Attention now turns to the Senate, where the CJS subcommittee of the Senate Appropriations Committee is slated to mark up its appropriations bill Tuesday at 11 am. Many expect the Senate to offer NASA funding in the bill at or above the overall level in the House bill, although how those funds are spent among various programs may be different. The Planetary Society, for example, is concerned that NASA’s planetary science programs won’t get the same increase in the Senate bill as they did in the House. It’s asking its members who live in California and Maryland to contact committee chairwoman Sen. Barbara Mikulski (D-MD) and committee member Sen. Dianne Feinstein (D-CA) and request at least $1.45 billion for planetary science, the same level as the House bill.

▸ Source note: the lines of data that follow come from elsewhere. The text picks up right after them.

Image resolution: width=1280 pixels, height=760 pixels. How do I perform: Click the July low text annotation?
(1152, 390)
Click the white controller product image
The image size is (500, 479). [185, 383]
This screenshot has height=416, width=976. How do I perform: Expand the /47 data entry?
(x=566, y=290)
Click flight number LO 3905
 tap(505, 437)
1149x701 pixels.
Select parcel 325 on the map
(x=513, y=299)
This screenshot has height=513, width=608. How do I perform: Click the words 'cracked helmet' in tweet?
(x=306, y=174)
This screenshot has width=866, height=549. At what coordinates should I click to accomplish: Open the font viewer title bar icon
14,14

28 comments to NASA budget debate shifts to the Senate

  • red

    “The passage of the bill did not get much attention from the space community. An exception was the Coalition for Space Exploration, which thanked the House for passing a bill that includes “critical additional funding needed for programs that are vital to our nation’s future, and for providing the means to keep our deep space exploration program on track.” The organization didn’t identify those programs, but it’s a likely reference to the Space Launch System and Orion, which both receive increases in the bill versus the administration’s request.”

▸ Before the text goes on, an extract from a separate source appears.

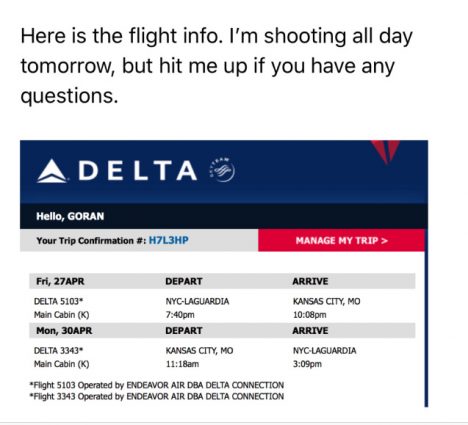Click the Flight 5103 operated-by footnote
The width and height of the screenshot is (468, 425).
[157, 385]
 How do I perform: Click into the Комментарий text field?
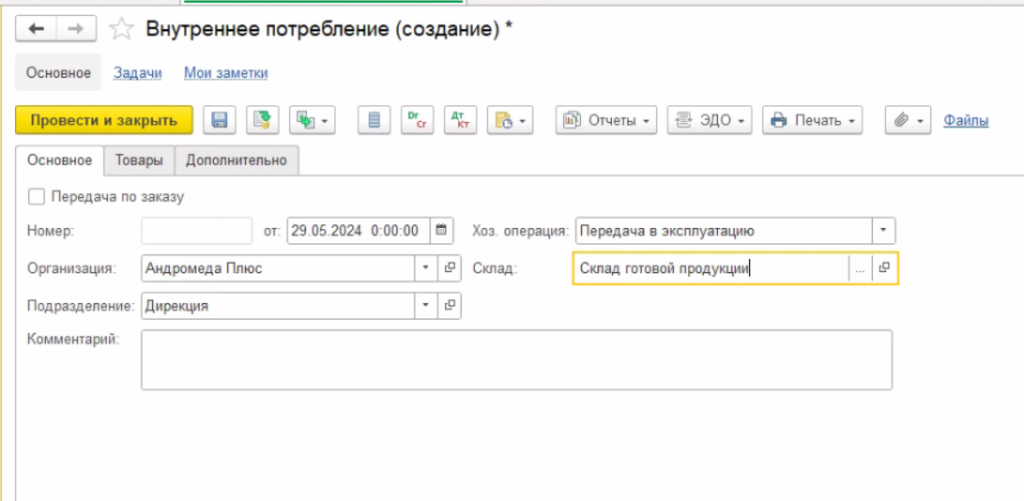(x=516, y=359)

    The Space Coalition members are Aerojet Rocketdyne, ATK, Boeing, Lockheed Martin, and Northrop Grumman. SLS and Orion belong on page 1 of Coburn’s Wastebook, but the Coalition for Space Exploration corporations aren’t likely to admit that.

    • reader

      The Space Coalition members are Aerojet Rocketdyne, ATK, Boeing, Lockheed Martin, and Northrop Grumman.

      Yep, you get actually more direct unabashed headlines like this, too : SLS Budget ‘Reasonable,’ ATK Boss Assures Investors
      The Arlington, Va., company, whose Magna, Utah-based Aerospace Group saw year-to-year operating profits rise 9.4 percent to $40.6 million on nearly flat sales of $319 million for the three-month period ended Sept. 29, is the prime contractor for the heavy-lift launcher’s twin solid-rocket boosters.

  • Egad

    Oh, good. A month ago, on May 1, Mr Bolden told Senator Shelby at a CJS hearing,

    http://www.spacepolicyonline.com/news/mikulski-deeply-troubled-by-nasas-budget-request-sls-wont-use-70-percent-jcl

    …he would know within a month exactly what launch date the agency is planning toward and the program’s cost estimate after the results of the Key Decision Point C (KDP-C) review are released.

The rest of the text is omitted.